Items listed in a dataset
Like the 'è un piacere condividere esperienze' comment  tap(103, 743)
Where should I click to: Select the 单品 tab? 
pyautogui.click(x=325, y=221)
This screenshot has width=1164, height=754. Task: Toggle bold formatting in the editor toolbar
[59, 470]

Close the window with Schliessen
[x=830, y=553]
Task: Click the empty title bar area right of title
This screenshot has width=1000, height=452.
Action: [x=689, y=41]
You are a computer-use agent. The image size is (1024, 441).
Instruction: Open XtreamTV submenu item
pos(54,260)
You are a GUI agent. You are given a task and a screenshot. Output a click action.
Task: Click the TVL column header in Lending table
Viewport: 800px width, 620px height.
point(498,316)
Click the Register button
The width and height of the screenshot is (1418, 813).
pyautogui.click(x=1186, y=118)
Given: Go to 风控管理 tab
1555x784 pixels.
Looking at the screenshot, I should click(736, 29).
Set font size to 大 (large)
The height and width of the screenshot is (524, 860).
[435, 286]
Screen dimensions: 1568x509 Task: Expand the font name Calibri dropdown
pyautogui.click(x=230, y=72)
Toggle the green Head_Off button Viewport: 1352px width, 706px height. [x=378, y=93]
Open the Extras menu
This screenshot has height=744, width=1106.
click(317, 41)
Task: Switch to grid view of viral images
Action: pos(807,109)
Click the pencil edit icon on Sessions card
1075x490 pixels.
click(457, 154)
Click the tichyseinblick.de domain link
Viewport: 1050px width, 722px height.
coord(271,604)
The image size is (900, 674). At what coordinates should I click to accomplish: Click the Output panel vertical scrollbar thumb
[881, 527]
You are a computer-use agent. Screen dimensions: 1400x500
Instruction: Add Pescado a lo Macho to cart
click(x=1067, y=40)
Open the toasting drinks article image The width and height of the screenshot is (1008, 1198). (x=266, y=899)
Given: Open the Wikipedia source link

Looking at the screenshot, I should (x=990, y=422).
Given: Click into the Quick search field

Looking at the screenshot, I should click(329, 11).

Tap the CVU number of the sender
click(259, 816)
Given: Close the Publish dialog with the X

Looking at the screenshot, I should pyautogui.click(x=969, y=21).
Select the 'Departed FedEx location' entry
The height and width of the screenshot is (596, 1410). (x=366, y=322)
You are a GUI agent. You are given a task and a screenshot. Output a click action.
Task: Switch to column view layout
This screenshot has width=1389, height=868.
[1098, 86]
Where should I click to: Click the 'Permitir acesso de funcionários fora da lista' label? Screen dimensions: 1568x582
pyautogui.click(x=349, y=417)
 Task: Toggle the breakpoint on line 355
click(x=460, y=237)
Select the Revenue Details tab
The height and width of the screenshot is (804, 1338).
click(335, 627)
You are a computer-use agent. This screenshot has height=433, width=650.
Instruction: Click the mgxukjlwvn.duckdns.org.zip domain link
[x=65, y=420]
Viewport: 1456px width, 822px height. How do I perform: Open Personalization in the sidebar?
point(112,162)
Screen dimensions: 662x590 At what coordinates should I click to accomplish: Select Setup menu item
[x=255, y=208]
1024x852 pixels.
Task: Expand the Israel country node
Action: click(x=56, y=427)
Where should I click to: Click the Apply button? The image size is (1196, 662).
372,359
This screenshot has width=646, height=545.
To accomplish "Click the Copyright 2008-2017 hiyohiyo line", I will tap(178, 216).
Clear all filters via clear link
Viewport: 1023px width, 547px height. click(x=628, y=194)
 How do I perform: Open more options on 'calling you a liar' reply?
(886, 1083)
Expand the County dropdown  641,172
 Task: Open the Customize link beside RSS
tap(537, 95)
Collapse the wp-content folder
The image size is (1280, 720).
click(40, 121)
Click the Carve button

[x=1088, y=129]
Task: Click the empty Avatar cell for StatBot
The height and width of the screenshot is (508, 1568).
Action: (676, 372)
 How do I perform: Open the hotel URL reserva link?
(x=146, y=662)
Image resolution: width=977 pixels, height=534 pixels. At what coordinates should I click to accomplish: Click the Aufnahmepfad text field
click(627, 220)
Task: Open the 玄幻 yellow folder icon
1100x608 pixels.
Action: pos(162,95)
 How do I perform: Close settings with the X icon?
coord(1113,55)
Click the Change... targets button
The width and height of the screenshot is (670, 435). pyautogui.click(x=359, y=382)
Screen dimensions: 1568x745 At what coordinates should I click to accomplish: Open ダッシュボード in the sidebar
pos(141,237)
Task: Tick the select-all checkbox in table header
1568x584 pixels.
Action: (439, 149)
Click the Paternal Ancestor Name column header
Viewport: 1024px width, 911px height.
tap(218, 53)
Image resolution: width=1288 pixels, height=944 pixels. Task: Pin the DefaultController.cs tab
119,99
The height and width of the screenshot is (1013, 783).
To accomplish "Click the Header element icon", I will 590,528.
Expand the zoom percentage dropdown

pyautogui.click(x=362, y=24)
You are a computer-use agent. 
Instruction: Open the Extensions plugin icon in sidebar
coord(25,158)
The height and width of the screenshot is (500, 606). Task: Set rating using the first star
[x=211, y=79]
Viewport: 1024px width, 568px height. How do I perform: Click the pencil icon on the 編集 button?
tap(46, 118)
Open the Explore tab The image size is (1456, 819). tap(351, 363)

TASK STATEMENT
Copy out the entries. Change nothing.

RESULT
Like the 'è un piacere condividere esperienze' comment  tap(103, 743)
Where should I click to: Select the 单品 tab? 
pyautogui.click(x=325, y=221)
This screenshot has width=1164, height=754. Task: Toggle bold formatting in the editor toolbar
[59, 470]

Close the window with Schliessen
[x=830, y=553]
Task: Click the empty title bar area right of title
This screenshot has width=1000, height=452.
Action: [x=689, y=41]
You are a computer-use agent. The image size is (1024, 441).
Instruction: Open XtreamTV submenu item
pos(54,260)
You are a GUI agent. You are given a task and a screenshot. Output a click action.
Task: Click the TVL column header in Lending table
Viewport: 800px width, 620px height.
point(498,316)
Click the Register button
The width and height of the screenshot is (1418, 813).
pyautogui.click(x=1186, y=118)
Given: Go to 风控管理 tab
1555x784 pixels.
Looking at the screenshot, I should click(736, 29).
Set font size to 大 (large)
The height and width of the screenshot is (524, 860).
[435, 286]
Screen dimensions: 1568x509 Task: Expand the font name Calibri dropdown
pyautogui.click(x=230, y=72)
Toggle the green Head_Off button Viewport: 1352px width, 706px height. [x=378, y=93]
Open the Extras menu
This screenshot has height=744, width=1106.
click(317, 41)
Task: Switch to grid view of viral images
Action: pos(807,109)
Click the pencil edit icon on Sessions card
1075x490 pixels.
click(457, 154)
Click the tichyseinblick.de domain link
Viewport: 1050px width, 722px height.
coord(271,604)
The image size is (900, 674). At what coordinates should I click to accomplish: Click the Output panel vertical scrollbar thumb
[881, 527]
You are a computer-use agent. Screen dimensions: 1400x500
Instruction: Add Pescado a lo Macho to cart
click(x=1067, y=40)
Open the toasting drinks article image The width and height of the screenshot is (1008, 1198). (x=266, y=899)
Given: Open the Wikipedia source link

Looking at the screenshot, I should (x=990, y=422).
Given: Click into the Quick search field

Looking at the screenshot, I should click(329, 11).

Tap the CVU number of the sender
click(259, 816)
Given: Close the Publish dialog with the X

Looking at the screenshot, I should pyautogui.click(x=969, y=21).
Select the 'Departed FedEx location' entry
The height and width of the screenshot is (596, 1410). (x=366, y=322)
You are a GUI agent. You are given a task and a screenshot. Output a click action.
Task: Switch to column view layout
This screenshot has width=1389, height=868.
[1098, 86]
Where should I click to: Click the 'Permitir acesso de funcionários fora da lista' label? Screen dimensions: 1568x582
pyautogui.click(x=349, y=417)
 Task: Toggle the breakpoint on line 355
click(x=460, y=237)
Select the Revenue Details tab
The height and width of the screenshot is (804, 1338).
click(335, 627)
You are a computer-use agent. This screenshot has height=433, width=650.
Instruction: Click the mgxukjlwvn.duckdns.org.zip domain link
[x=65, y=420]
Viewport: 1456px width, 822px height. How do I perform: Open Personalization in the sidebar?
point(112,162)
Screen dimensions: 662x590 At what coordinates should I click to accomplish: Select Setup menu item
[x=255, y=208]
1024x852 pixels.
Task: Expand the Israel country node
Action: click(x=56, y=427)
Where should I click to: Click the Apply button? The image size is (1196, 662).
372,359
This screenshot has width=646, height=545.
To accomplish "Click the Copyright 2008-2017 hiyohiyo line", I will tap(178, 216).
Clear all filters via clear link
Viewport: 1023px width, 547px height. click(x=628, y=194)
 How do I perform: Open more options on 'calling you a liar' reply?
(886, 1083)
Expand the County dropdown  641,172
 Task: Open the Customize link beside RSS
tap(537, 95)
Collapse the wp-content folder
The image size is (1280, 720).
click(40, 121)
Click the Carve button

[x=1088, y=129]
Task: Click the empty Avatar cell for StatBot
The height and width of the screenshot is (508, 1568).
Action: (676, 372)
 How do I perform: Open the hotel URL reserva link?
(x=146, y=662)
Image resolution: width=977 pixels, height=534 pixels. At what coordinates should I click to accomplish: Click the Aufnahmepfad text field
click(627, 220)
Task: Open the 玄幻 yellow folder icon
1100x608 pixels.
Action: pos(162,95)
 How do I perform: Close settings with the X icon?
coord(1113,55)
Click the Change... targets button
The width and height of the screenshot is (670, 435). pyautogui.click(x=359, y=382)
Screen dimensions: 1568x745 At what coordinates should I click to accomplish: Open ダッシュボード in the sidebar
pos(141,237)
Task: Tick the select-all checkbox in table header
1568x584 pixels.
Action: (439, 149)
Click the Paternal Ancestor Name column header
Viewport: 1024px width, 911px height.
tap(218, 53)
Image resolution: width=1288 pixels, height=944 pixels. Task: Pin the DefaultController.cs tab
119,99
The height and width of the screenshot is (1013, 783).
To accomplish "Click the Header element icon", I will 590,528.
Expand the zoom percentage dropdown

pyautogui.click(x=362, y=24)
You are a computer-use agent. 
Instruction: Open the Extensions plugin icon in sidebar
coord(25,158)
The height and width of the screenshot is (500, 606). Task: Set rating using the first star
[x=211, y=79]
Viewport: 1024px width, 568px height. How do I perform: Click the pencil icon on the 編集 button?
tap(46, 118)
Open the Explore tab The image size is (1456, 819). tap(351, 363)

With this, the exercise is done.